*What the task requires*: Rewrite every line of the records below as a JSON list of strings, one string per line. Skip blank lines and leave the pictures out.

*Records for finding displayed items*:

╔══

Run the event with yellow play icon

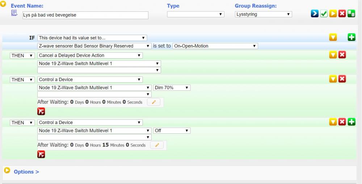333,14
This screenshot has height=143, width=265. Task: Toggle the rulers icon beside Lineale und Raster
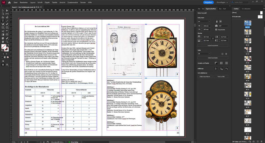pos(216,63)
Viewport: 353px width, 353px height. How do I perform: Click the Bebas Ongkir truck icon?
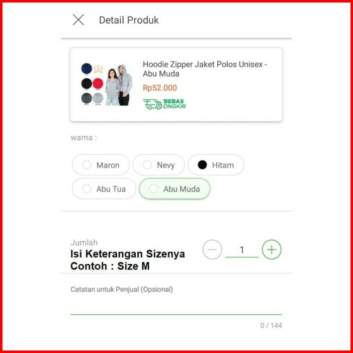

╚══

*Response for this exercise*:
[
  "Run the event with yellow play icon",
  "333,14",
  "This screenshot has height=143, width=265. Task: Toggle the rulers icon beside Lineale und Raster",
  "pos(216,63)",
  "Viewport: 353px width, 353px height. How do I perform: Click the Bebas Ongkir truck icon?"
]